Bei Flaschenweinen ohne Kohlensäure entfielen im vergangenen Jahr mehr als zwei Drittel des Wertes und des Volumens des britischen Marktes auf Frankreich, Italien und Spanien. Der Durchschnittspreis französischer Weine lag bei 5,91 Pfund pro Liter - mehr als doppelt so hoch wie der italienischer (2,80 Pfund) oder spanischer (2,93 Pfund) Weine - und ermöglichte es Frankreich, 879 Millionen Pfund mit dem Export von Flaschenweinen ohne Kohlensäure zu erwirtschaften, verglichen mit den 431 Millionen Pfund aus Italien und den niedrigeren Zahlen aus Spanien.
Frankreich war erneut Spitzenreiter bei den Preissenkungen (-6,2 %), die zu einem Anstieg der Verkaufsmenge um 3,9 %, aber nur zu einem geringfügigen Rückgang der Einnahmen um 2,6 % führten.
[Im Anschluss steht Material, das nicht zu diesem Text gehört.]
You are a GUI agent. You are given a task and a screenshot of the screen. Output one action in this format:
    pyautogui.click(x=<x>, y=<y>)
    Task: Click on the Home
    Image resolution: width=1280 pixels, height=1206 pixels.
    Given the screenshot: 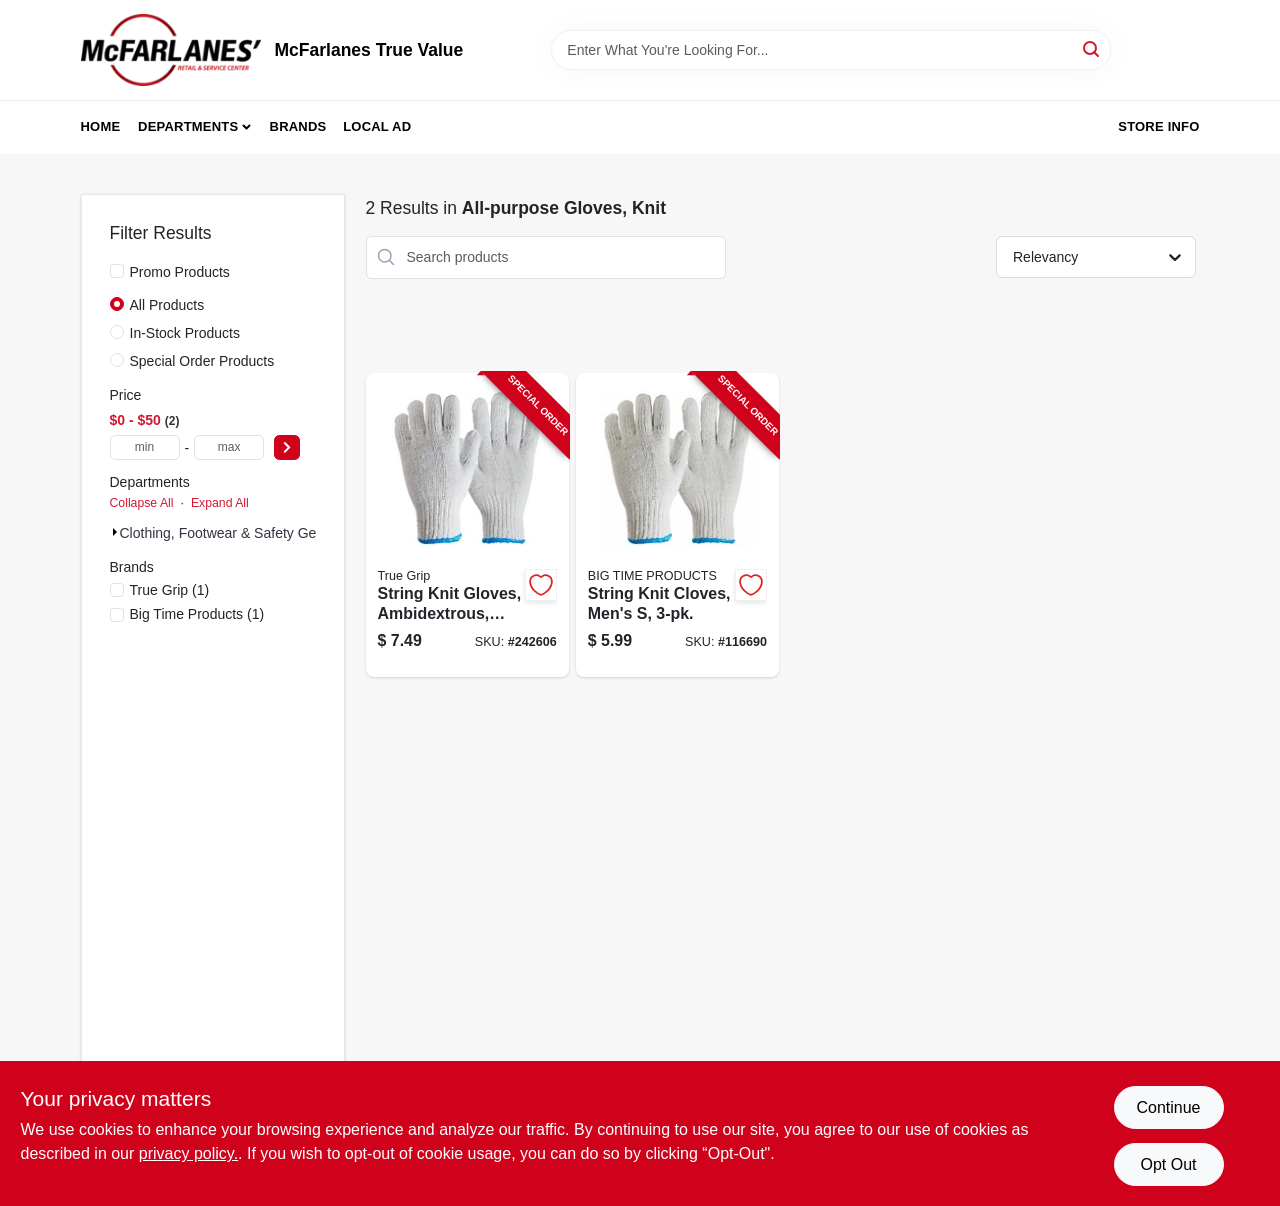 What is the action you would take?
    pyautogui.click(x=101, y=126)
Die geringere Preissenkung in Italien (minus 1,5 %) konnte einen Rückgang sowohl des Absatzes (minus 2,3 %) als auch des Umsatzes (minus 3,7 %) nicht verhindern. Spanien nahm nur minimale Änderungen an der Preisgestaltung vor (minus 1 %), musste aber einen erheblichen Rückgang der Sendungsmengen hinnehmen (minus 7,3 %).
Diese Ergebnisse verdeutlichen die unterschiedlichen Strategien der führenden Anbieter, mit denen sie auf die veränderten Marktbedingungen im britischen Weinsektor reagieren: Frankreich hat sich für aggressivere Preissenkungen entschieden, die dazu beigetragen haben, die Absatzmengen zu halten oder zu steigern, ohne dass sich dies auf die Einnahmen ausgewirkt hätte; Italien hat einen vorsichtigeren Ansatz gewählt; Spanien scheint sich darauf zu konzentrieren, die Preise beizubehalten oder zu erhöhen, selbst auf die Gefahr hin, Marktanteile zu verlieren.
Die Entwicklungen werfen die Frage auf, wie regulatorische Änderungen und sich verändernde Verbrauchertrends die Preisstrategien der großen Weinexporteure in das Vereinigte Königreich beeinflussen - und ob Frankreichs Ansatz auch in den kommenden Jahren, wenn sich die Marktbedingungen weiter entwickeln, bessere Ergebnisse als die seiner Konkurrenten liefern wird.